* Yang Harus Dilakukan:
Menurut kutipan teks, di mana penulis bermalam dalam entri bertanggal 30 April 2010?

* Kutipan Teks:
************
Miss my privacy, my space, my own time.
A bit excited to move out jakarta, a bit nervous too.
What if ga betah? What if suasananya ga enak?
Lately I can't hear the voices in my head. Kecapean kali ye?
I can't even think.
Maaann....I really need a me time.
Mungkin bener juga yg si nyot bilang kayanya gua lebih seneng idup sendiri...
Haheuaha...gila!ya sendiri emang enak sih kadang2....
And I don't mind sendirian juga...tapi kadang sepi sih...
Kuku gua ancur banget nih....
Kenapa sih kayanya semua kudu gua?
Sampe all the time I have left di jakarta juga kudu dipake??
I refuse...sorry, I still have to do other stuff
Sleepy. Ngawur ngomongnye!
Friday, June 11, 2010
loncat sana, loncat sini
otak pikirannya loncat sana, loncat sini....
lagi sakit kepala juga...
apa ya?
banyak sih di otak, cuma bingung mau mulai dari mana...hehehe...
bite me!
ah udah aaahhh
Friday, April 30, 2010
ketika bermalam di cawang.....
Sleeping in my old room, not as comfy as the old time.
Maybe this is rasanya leave the old nest and build my own new nest ya?
Not saying cawang is bad.
Cuma udah ga terbiasa aja.
Keadaannya, bisingnya suara kendaraan bermotor, ruangan2 yang rasanya kurang familiar.
Udaranya, warna cahaya lampu. Semuanya beda.
I can't find me here.
I love my new nest, yg bentar lagi akan ditinggalin.
Baru ngerasa "this is home; my, our home"....ehh harus pergi.
Sempet kecewa. Sedih udah pasti.
And jujur aja, I can't say bali is home just yet.
Waktu si suami otaknya lagi lempeeeng banget dia pernah bilang, "this is for a better life, for our family. Our life."
Iya juga sih kalo dipikir2.
It aint easy to say good bye. Aint!
:(
Monday, March 15, 2010
people!!!!
Pada kehebohan demo obama...
Duileh!
Kurang kerjaan.
denger dulu, liat dulu baru komentar.
Lah ini...belom juga ada apa2, uda teriak2 sana sini...
Buset deh...
Oh mobil stream udah laku...
So fast. Seriously fast. Maybe its just time.
Setrikaan belom digosok nih
Udah second batch...hihui...
************
* Cuplikan Data:
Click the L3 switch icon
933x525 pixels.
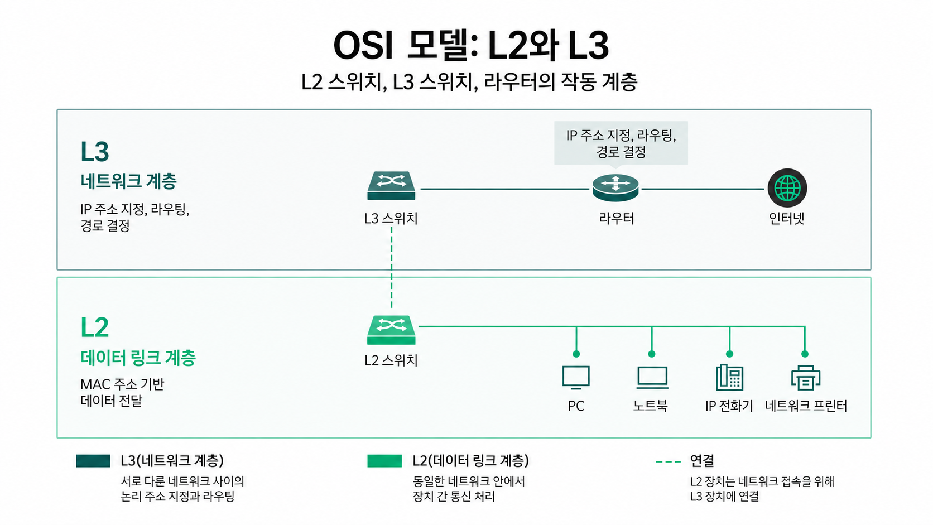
************
* Jawaban Benar:
Di Cawang.